* Task goal:
Repeat all of the entries below, switching "coordinate pair" to "pair of numbers" and leaving every other word unchanged.

= Beginning of Section =

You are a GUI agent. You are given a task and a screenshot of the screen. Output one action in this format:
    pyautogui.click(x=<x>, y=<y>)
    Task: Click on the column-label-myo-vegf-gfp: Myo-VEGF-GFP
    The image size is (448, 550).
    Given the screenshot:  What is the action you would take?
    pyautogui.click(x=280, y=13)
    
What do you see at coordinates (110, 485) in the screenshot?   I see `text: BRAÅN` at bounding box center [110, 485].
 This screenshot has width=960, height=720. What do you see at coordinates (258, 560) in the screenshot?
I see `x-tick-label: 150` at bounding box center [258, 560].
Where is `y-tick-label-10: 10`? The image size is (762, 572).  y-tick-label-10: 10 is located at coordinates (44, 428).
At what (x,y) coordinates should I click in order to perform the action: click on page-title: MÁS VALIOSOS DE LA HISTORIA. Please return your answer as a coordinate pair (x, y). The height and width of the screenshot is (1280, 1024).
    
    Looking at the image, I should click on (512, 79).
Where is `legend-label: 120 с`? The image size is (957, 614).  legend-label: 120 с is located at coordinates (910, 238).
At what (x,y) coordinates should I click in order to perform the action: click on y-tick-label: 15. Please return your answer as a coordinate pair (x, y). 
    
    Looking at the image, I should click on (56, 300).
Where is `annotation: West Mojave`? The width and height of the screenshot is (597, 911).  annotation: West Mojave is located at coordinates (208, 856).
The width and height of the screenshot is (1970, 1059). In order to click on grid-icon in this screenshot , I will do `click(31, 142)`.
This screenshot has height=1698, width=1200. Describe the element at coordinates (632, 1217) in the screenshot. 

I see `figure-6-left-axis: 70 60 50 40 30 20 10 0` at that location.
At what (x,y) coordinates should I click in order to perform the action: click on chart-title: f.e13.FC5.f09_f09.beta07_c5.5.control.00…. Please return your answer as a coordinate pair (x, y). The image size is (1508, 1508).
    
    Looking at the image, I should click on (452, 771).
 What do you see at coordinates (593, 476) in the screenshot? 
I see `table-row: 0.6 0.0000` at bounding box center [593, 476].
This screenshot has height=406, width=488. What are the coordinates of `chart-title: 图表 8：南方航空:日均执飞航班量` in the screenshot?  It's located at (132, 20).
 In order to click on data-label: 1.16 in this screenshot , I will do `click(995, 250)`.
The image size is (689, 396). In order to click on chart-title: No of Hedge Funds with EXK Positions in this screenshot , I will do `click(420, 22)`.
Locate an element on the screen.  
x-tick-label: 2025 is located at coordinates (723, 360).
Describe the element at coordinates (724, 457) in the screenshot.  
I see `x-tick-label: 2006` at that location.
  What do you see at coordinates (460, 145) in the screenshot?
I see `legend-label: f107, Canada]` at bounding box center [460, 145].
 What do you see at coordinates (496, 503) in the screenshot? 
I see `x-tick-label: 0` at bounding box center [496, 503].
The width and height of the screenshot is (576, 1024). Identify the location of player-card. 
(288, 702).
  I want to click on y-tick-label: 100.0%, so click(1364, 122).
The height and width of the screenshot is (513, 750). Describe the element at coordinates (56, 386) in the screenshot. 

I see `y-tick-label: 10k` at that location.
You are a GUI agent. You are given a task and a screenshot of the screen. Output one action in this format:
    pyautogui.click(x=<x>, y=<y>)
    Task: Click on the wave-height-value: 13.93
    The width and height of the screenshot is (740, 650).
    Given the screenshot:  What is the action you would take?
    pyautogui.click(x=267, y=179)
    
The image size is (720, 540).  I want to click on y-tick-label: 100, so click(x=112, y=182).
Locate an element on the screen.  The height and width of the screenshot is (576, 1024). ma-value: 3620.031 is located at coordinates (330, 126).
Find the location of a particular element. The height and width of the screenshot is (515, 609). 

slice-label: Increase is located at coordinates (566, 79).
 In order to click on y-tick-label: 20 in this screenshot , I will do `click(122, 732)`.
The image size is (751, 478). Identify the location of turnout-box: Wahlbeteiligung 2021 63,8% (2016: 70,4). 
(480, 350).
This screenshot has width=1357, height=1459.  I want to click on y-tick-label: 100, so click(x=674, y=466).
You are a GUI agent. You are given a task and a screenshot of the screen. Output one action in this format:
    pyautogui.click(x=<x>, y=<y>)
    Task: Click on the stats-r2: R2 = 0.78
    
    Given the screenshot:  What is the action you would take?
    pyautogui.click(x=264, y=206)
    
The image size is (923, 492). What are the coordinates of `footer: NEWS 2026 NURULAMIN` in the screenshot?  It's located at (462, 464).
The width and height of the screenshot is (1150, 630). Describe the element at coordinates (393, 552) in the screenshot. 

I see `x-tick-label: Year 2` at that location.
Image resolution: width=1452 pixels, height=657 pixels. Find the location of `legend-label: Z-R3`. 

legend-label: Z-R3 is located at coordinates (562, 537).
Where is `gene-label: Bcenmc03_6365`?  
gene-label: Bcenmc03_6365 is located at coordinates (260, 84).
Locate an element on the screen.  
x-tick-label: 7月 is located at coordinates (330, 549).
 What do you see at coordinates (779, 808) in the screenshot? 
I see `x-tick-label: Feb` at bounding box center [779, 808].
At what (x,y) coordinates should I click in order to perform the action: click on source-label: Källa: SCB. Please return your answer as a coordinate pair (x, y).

= End of Section =

* Output of the task:
You are a GUI agent. You are given a task and a screenshot of the screen. Output one action in this format:
    pyautogui.click(x=<x>, y=<y>)
    Task: Click on the column-label-myo-vegf-gfp: Myo-VEGF-GFP
    The image size is (448, 550).
    Given the screenshot:  What is the action you would take?
    pyautogui.click(x=280, y=13)
    
What do you see at coordinates (110, 485) in the screenshot?   I see `text: BRAÅN` at bounding box center [110, 485].
 This screenshot has width=960, height=720. What do you see at coordinates (258, 560) in the screenshot?
I see `x-tick-label: 150` at bounding box center [258, 560].
Where is `y-tick-label-10: 10`? The image size is (762, 572).  y-tick-label-10: 10 is located at coordinates (44, 428).
At what (x,y) coordinates should I click in order to perform the action: click on page-title: MÁS VALIOSOS DE LA HISTORIA. Please return your answer as a pair of numbers (x, y). The height and width of the screenshot is (1280, 1024).
    
    Looking at the image, I should click on (512, 79).
Where is `legend-label: 120 с`? The image size is (957, 614).  legend-label: 120 с is located at coordinates (910, 238).
At what (x,y) coordinates should I click in order to perform the action: click on y-tick-label: 15. Please return your answer as a pair of numbers (x, y). 
    
    Looking at the image, I should click on (56, 300).
Where is `annotation: West Mojave`? The width and height of the screenshot is (597, 911).  annotation: West Mojave is located at coordinates (208, 856).
The width and height of the screenshot is (1970, 1059). In order to click on grid-icon in this screenshot , I will do `click(31, 142)`.
This screenshot has height=1698, width=1200. Describe the element at coordinates (632, 1217) in the screenshot. 

I see `figure-6-left-axis: 70 60 50 40 30 20 10 0` at that location.
At what (x,y) coordinates should I click in order to perform the action: click on chart-title: f.e13.FC5.f09_f09.beta07_c5.5.control.00…. Please return your answer as a pair of numbers (x, y). The image size is (1508, 1508).
    
    Looking at the image, I should click on (452, 771).
 What do you see at coordinates (593, 476) in the screenshot? 
I see `table-row: 0.6 0.0000` at bounding box center [593, 476].
This screenshot has height=406, width=488. What are the coordinates of `chart-title: 图表 8：南方航空:日均执飞航班量` in the screenshot?  It's located at (132, 20).
 In order to click on data-label: 1.16 in this screenshot , I will do `click(995, 250)`.
The image size is (689, 396). In order to click on chart-title: No of Hedge Funds with EXK Positions in this screenshot , I will do `click(420, 22)`.
Locate an element on the screen.  
x-tick-label: 2025 is located at coordinates (723, 360).
Describe the element at coordinates (724, 457) in the screenshot.  
I see `x-tick-label: 2006` at that location.
  What do you see at coordinates (460, 145) in the screenshot?
I see `legend-label: f107, Canada]` at bounding box center [460, 145].
 What do you see at coordinates (496, 503) in the screenshot? 
I see `x-tick-label: 0` at bounding box center [496, 503].
The width and height of the screenshot is (576, 1024). Identify the location of player-card. 
(288, 702).
  I want to click on y-tick-label: 100.0%, so click(1364, 122).
The height and width of the screenshot is (513, 750). Describe the element at coordinates (56, 386) in the screenshot. 

I see `y-tick-label: 10k` at that location.
You are a GUI agent. You are given a task and a screenshot of the screen. Output one action in this format:
    pyautogui.click(x=<x>, y=<y>)
    Task: Click on the wave-height-value: 13.93
    The width and height of the screenshot is (740, 650).
    Given the screenshot:  What is the action you would take?
    pyautogui.click(x=267, y=179)
    
The image size is (720, 540).  I want to click on y-tick-label: 100, so click(x=112, y=182).
Locate an element on the screen.  The height and width of the screenshot is (576, 1024). ma-value: 3620.031 is located at coordinates (330, 126).
Find the location of a particular element. The height and width of the screenshot is (515, 609). 

slice-label: Increase is located at coordinates (566, 79).
 In order to click on y-tick-label: 20 in this screenshot , I will do `click(122, 732)`.
The image size is (751, 478). Identify the location of turnout-box: Wahlbeteiligung 2021 63,8% (2016: 70,4). 
(480, 350).
This screenshot has width=1357, height=1459.  I want to click on y-tick-label: 100, so click(x=674, y=466).
You are a GUI agent. You are given a task and a screenshot of the screen. Output one action in this format:
    pyautogui.click(x=<x>, y=<y>)
    Task: Click on the stats-r2: R2 = 0.78
    
    Given the screenshot:  What is the action you would take?
    pyautogui.click(x=264, y=206)
    
The image size is (923, 492). What are the coordinates of `footer: NEWS 2026 NURULAMIN` in the screenshot?  It's located at (462, 464).
The width and height of the screenshot is (1150, 630). Describe the element at coordinates (393, 552) in the screenshot. 

I see `x-tick-label: Year 2` at that location.
Image resolution: width=1452 pixels, height=657 pixels. Find the location of `legend-label: Z-R3`. 

legend-label: Z-R3 is located at coordinates (562, 537).
Where is `gene-label: Bcenmc03_6365`?  
gene-label: Bcenmc03_6365 is located at coordinates (260, 84).
Locate an element on the screen.  
x-tick-label: 7月 is located at coordinates (330, 549).
 What do you see at coordinates (779, 808) in the screenshot? 
I see `x-tick-label: Feb` at bounding box center [779, 808].
At what (x,y) coordinates should I click in order to perform the action: click on source-label: Källa: SCB. Please return your answer as a pair of numbers (x, y).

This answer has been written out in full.